The results section presents the findings of the procedures carried out in the methods section. It should be brief and to the point. A distinction must be made between results and data. Result refers to summary information obtained from data analysis. Results of hypothesis-based studies should be in the past tense. Data of descriptive studies should be in the present tense. Data is the actual numerical information often presented in a summarized form. The result is presented followed by presentation of supporting data. Data are presented in the form of tables and diagrams (figures, bar diagrams, graphs, pie-charts, maps etc). Presentation of numerical data in text should be kept to a minimum. Only results relevant to the research hypothesis should be presented. Both negative and positive results are presented. It is considered scientific fraud to present only those results that the author thinks favor a particular hypothesis. The results section is written in chronological order. The most important results are presented before the least important. Magnitude of change should be presented as a summary statistic such as percentage change instead of presenting the raw data. Summary statistics normally used as the mean, the median, and the proportion. The mean should be presented properly as mean +/- standard deviation or standard error of the mean (SD or SE) with units of measure indicated. Measures of effect are normally the chisquare and the t statistics. Actual p values should be given instead of indicating <0.05 or >0.05. When specifying the sample size the type of sample should be explained for example ‘the sample was 20 rats’ instead of the sample size was 20’. Emphasis can be put on some results and not others. Not all the data from the study need be reported. Citing data in the text takes less space but is more difficult to read. A topic sentence is used to give an overview.
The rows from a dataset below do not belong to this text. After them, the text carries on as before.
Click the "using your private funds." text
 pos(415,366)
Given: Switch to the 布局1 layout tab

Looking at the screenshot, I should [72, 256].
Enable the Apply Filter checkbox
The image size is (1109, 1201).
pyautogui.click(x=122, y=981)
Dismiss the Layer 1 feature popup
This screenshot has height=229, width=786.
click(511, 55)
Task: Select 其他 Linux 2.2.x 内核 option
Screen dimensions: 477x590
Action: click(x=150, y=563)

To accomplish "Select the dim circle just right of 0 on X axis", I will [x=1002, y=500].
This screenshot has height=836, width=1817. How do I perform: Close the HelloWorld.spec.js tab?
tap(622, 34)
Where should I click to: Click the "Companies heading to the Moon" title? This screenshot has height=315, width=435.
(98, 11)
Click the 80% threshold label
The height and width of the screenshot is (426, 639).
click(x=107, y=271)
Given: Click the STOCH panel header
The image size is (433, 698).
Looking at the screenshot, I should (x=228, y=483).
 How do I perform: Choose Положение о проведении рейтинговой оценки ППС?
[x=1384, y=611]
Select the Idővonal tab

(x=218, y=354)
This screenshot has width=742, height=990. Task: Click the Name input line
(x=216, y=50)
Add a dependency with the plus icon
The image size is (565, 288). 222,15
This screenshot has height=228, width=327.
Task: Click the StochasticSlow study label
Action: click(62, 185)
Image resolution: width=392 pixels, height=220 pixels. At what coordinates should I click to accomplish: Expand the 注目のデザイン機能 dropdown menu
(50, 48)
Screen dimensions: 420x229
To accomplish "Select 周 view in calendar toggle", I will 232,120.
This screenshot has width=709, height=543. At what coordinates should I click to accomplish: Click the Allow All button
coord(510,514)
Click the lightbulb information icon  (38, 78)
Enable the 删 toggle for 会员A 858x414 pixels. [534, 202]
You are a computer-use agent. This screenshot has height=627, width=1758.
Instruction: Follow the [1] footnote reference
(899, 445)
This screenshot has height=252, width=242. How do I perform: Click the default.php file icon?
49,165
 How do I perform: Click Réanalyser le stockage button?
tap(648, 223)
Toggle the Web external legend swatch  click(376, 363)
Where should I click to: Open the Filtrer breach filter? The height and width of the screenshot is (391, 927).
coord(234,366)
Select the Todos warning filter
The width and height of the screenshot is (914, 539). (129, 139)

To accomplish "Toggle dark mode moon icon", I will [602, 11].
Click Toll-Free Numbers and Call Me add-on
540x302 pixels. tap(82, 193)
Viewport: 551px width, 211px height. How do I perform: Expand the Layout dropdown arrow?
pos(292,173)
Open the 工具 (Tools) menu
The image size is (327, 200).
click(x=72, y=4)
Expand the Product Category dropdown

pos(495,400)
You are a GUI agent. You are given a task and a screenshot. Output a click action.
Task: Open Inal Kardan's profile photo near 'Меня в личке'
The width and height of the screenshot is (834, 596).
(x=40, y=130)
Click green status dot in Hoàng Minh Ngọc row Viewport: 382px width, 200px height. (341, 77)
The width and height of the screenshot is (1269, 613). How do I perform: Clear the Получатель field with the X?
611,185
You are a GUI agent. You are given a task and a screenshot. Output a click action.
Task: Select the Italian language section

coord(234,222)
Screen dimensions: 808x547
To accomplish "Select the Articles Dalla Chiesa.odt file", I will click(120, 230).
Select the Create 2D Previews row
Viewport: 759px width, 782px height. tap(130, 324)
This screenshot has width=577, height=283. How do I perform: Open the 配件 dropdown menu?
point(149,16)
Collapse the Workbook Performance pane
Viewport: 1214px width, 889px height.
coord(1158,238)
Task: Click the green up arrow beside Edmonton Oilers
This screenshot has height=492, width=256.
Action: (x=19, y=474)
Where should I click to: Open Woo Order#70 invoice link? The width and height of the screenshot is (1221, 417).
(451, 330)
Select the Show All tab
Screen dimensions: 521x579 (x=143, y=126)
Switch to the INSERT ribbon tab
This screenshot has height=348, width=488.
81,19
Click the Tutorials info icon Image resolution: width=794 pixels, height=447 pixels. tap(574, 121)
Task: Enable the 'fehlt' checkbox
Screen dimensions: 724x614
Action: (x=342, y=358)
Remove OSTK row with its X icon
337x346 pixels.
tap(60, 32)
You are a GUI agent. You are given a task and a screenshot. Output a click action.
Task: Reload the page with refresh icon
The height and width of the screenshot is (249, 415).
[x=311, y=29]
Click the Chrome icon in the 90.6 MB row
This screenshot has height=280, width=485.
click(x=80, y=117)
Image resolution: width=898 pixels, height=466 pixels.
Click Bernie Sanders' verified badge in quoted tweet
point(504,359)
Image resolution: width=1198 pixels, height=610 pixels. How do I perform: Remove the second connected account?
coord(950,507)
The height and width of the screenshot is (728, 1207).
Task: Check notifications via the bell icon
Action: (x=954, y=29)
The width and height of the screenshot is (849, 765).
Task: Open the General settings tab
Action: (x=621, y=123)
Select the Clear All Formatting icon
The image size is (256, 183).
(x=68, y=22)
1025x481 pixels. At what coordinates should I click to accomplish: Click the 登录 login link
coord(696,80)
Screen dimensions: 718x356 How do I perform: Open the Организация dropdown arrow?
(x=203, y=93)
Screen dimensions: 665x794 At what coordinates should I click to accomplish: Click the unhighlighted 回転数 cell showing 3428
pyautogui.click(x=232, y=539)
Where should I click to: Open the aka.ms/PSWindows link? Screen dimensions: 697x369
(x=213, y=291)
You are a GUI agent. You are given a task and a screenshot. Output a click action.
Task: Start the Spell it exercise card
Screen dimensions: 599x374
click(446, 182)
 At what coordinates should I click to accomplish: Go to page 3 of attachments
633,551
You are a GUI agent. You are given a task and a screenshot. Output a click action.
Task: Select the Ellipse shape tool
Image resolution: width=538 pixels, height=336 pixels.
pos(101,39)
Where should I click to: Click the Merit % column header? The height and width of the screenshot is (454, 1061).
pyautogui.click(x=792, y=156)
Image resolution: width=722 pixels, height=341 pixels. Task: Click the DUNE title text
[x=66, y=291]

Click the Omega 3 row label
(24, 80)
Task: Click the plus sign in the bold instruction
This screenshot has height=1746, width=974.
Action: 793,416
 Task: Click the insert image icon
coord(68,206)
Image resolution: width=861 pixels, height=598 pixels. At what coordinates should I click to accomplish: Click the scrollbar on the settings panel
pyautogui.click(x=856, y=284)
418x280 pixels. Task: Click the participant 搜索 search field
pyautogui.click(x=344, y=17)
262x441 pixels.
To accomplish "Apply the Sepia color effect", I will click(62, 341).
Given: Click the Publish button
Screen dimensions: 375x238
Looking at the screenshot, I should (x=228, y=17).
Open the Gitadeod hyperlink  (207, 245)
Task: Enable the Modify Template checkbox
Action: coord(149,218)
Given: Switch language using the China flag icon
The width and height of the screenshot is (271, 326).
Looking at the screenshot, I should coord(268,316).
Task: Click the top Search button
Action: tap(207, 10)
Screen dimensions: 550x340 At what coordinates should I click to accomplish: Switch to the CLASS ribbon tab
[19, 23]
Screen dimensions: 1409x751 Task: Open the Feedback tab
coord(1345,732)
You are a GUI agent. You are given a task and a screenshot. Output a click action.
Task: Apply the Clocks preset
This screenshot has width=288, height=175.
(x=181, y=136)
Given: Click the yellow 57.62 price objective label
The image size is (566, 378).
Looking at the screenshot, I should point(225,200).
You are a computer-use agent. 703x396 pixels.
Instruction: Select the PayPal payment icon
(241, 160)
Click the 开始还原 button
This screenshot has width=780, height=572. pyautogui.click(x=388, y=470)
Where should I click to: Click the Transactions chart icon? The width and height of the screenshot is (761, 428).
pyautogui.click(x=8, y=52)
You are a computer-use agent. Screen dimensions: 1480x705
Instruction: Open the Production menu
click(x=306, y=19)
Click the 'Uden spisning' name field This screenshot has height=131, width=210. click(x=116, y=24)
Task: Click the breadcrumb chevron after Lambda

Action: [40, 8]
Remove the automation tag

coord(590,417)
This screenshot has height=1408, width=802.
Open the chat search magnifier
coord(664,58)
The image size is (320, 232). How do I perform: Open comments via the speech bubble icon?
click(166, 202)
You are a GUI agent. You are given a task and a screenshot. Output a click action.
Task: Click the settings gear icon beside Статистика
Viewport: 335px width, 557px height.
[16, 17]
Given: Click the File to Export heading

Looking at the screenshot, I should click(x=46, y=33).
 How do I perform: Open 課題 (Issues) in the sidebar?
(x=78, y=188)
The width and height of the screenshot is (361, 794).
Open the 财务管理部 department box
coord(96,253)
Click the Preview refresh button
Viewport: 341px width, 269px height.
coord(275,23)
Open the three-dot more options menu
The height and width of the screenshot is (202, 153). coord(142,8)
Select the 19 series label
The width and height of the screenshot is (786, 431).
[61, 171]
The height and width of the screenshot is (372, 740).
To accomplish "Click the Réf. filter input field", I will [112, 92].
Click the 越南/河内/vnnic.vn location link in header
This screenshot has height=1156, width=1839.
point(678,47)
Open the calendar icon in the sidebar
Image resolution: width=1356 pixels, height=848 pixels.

Important results are put first. Figures used to present results must have a strong visual impact and must be simple. The following types of figures are used: line graph, scattergram, bar graph, histogram, and the frequency polygon. The title of the figure should reflect its contents. It must be labeled correctly. Symbols must be defined. The names of variables and units of measurement must be labeled appropriately. Tables must be properly titled and column headings clearly indicated. Footnotes, subscripts, and superscripts can be used.
E. DISCUSSION AND CONCLUSION
The discussion section states the research hypothesis, answers it, and supports the answers using data from the current study and other studies. It provides reasons to show that the answer to the question is reasonable. It explores and explains possible sources of error and bias. It also identifies and explains differences between the study results and published results. As part of intellectual honesty it discusses the strengths as well as the weaknesses of the study and how they impact on the interpretation of the results. Issues of validity and precision are also addressed. Also discussed is whether the result is new and how important it is..
References are used to acknowledge information obtained from others. The references must be the most recent and most easily available on the subject. Review articles are better than original articles. They may be journal articles, books, Phd theses, abstracts of meetings, or conference proceedings. The reference should be put immediately after the relevant text. If there are several references in a sentence, cite each reference at the relevant point and do not wait to put all of them at the end of the sentence. References should be written using the Vancouver style which is: Author. Title. Journal Year; Volume (number): starting page – ending page.